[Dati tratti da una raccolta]
============
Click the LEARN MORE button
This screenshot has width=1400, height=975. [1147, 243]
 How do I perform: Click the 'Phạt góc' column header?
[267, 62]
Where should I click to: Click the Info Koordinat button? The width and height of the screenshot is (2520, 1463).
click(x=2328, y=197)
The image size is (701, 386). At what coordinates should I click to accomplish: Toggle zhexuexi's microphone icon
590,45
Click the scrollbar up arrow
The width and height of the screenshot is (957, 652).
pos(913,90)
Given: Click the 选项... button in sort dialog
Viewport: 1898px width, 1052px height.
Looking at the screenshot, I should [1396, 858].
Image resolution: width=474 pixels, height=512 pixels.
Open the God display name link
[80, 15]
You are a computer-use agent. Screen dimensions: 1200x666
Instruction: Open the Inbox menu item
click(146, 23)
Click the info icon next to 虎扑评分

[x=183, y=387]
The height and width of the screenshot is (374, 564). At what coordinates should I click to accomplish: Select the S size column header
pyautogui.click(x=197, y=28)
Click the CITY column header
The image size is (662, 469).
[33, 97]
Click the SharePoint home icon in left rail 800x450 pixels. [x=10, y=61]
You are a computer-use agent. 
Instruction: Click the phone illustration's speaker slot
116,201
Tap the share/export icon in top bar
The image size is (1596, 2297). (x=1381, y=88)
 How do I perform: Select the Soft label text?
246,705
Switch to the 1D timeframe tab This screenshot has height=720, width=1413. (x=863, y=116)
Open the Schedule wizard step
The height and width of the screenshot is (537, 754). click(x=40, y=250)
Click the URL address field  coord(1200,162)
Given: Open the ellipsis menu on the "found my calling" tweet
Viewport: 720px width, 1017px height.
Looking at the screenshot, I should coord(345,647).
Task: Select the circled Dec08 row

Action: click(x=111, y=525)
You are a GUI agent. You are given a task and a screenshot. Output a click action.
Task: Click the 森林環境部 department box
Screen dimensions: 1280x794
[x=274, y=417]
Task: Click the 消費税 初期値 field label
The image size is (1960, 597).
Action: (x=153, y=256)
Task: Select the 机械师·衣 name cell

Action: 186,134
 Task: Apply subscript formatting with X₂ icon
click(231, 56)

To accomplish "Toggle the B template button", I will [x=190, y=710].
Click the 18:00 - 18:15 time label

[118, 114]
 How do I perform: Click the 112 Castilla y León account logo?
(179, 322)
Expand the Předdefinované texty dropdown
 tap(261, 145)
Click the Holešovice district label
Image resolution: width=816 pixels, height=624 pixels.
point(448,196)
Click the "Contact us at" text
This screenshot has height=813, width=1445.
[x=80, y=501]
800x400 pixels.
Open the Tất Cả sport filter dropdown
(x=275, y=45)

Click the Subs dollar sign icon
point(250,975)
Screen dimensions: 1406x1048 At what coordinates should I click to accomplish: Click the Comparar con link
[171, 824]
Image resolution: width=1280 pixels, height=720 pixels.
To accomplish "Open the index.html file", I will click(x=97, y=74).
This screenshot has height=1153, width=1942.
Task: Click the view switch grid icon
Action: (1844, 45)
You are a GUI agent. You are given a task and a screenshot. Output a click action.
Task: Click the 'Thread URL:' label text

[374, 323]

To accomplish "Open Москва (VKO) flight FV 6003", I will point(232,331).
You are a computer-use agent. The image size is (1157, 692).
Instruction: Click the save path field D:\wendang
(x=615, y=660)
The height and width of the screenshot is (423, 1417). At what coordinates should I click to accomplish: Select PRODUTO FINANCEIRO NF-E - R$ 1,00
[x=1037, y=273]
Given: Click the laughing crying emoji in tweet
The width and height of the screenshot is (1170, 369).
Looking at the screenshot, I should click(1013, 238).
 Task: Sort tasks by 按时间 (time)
============
== DA FARE ==
Riporta tutti i dati come lista JSON di stringhe, con una stringa per ogni riga e senza le righe vuote.

== RISPOSTA FINALE ==
[
  "Click the LEARN MORE button",
  "This screenshot has width=1400, height=975. [1147, 243]",
  " How do I perform: Click the 'Phạt góc' column header?",
  "[267, 62]",
  "Where should I click to: Click the Info Koordinat button? The width and height of the screenshot is (2520, 1463).",
  "click(x=2328, y=197)",
  "The image size is (701, 386). At what coordinates should I click to accomplish: Toggle zhexuexi's microphone icon",
  "590,45",
  "Click the scrollbar up arrow",
  "The width and height of the screenshot is (957, 652).",
  "pos(913,90)",
  "Given: Click the 选项... button in sort dialog",
  "Viewport: 1898px width, 1052px height.",
  "Looking at the screenshot, I should [1396, 858].",
  "Image resolution: width=474 pixels, height=512 pixels.",
  "Open the God display name link",
  "[80, 15]",
  "You are a computer-use agent. Screen dimensions: 1200x666",
  "Instruction: Open the Inbox menu item",
  "click(146, 23)",
  "Click the info icon next to 虎扑评分",
  "[x=183, y=387]",
  "The height and width of the screenshot is (374, 564). At what coordinates should I click to accomplish: Select the S size column header",
  "pyautogui.click(x=197, y=28)",
  "Click the CITY column header",
  "The image size is (662, 469).",
  "[33, 97]",
  "Click the SharePoint home icon in left rail 800x450 pixels. [x=10, y=61]",
  "You are a computer-use agent. ",
  "Instruction: Click the phone illustration's speaker slot",
  "116,201",
  "Tap the share/export icon in top bar",
  "The image size is (1596, 2297). (x=1381, y=88)",
  " How do I perform: Select the Soft label text?",
  "246,705",
  "Switch to the 1D timeframe tab This screenshot has height=720, width=1413. (x=863, y=116)",
  "Open the Schedule wizard step",
  "The height and width of the screenshot is (537, 754). click(x=40, y=250)",
  "Click the URL address field  coord(1200,162)",
  "Given: Open the ellipsis menu on the \"found my calling\" tweet",
  "Viewport: 720px width, 1017px height.",
  "Looking at the screenshot, I should coord(345,647).",
  "Task: Select the circled Dec08 row",
  "Action: click(x=111, y=525)",
  "You are a GUI agent. You are given a task and a screenshot. Output a click action.",
  "Task: Click the 森林環境部 department box",
  "Screen dimensions: 1280x794",
  "[x=274, y=417]",
  "Task: Click the 消費税 初期値 field label",
  "The image size is (1960, 597).",
  "Action: (x=153, y=256)",
  "Task: Select the 机械师·衣 name cell",
  "Action: 186,134",
  " Task: Apply subscript formatting with X₂ icon",
  "click(231, 56)",
  "To accomplish \"Toggle the B template button\", I will [x=190, y=710].",
  "Click the 18:00 - 18:15 time label",
  "[118, 114]",
  " How do I perform: Click the 112 Castilla y León account logo?",
  "(179, 322)",
  "Expand the Předdefinované texty dropdown",
  " tap(261, 145)",
  "Click the Holešovice district label",
  "Image resolution: width=816 pixels, height=624 pixels.",
  "point(448,196)",
  "Click the \"Contact us at\" text",
  "This screenshot has height=813, width=1445.",
  "[x=80, y=501]",
  "800x400 pixels.",
  "Open the Tất Cả sport filter dropdown",
  "(x=275, y=45)",
  "Click the Subs dollar sign icon",
  "point(250,975)",
  "Screen dimensions: 1406x1048 At what coordinates should I click to accomplish: Click the Comparar con link",
  "[171, 824]",
  "Image resolution: width=1280 pixels, height=720 pixels.",
  "To accomplish \"Open the index.html file\", I will click(x=97, y=74).",
  "This screenshot has height=1153, width=1942.",
  "Task: Click the view switch grid icon",
  "Action: (1844, 45)",
  "You are a GUI agent. You are given a task and a screenshot. Output a click action.",
  "Task: Click the 'Thread URL:' label text",
  "[374, 323]",
  "To accomplish \"Open Москва (VKO) flight FV 6003\", I will point(232,331).",
  "You are a computer-use agent. The image size is (1157, 692).",
  "Instruction: Click the save path field D:\\wendang",
  "(x=615, y=660)",
  "The height and width of the screenshot is (423, 1417). At what coordinates should I click to accomplish: Select PRODUTO FINANCEIRO NF-E - R$ 1,00",
  "[x=1037, y=273]",
  "Given: Click the laughing crying emoji in tweet",
  "The width and height of the screenshot is (1170, 369).",
  "Looking at the screenshot, I should click(1013, 238).",
  " Task: Sort tasks by 按时间 (time)"
]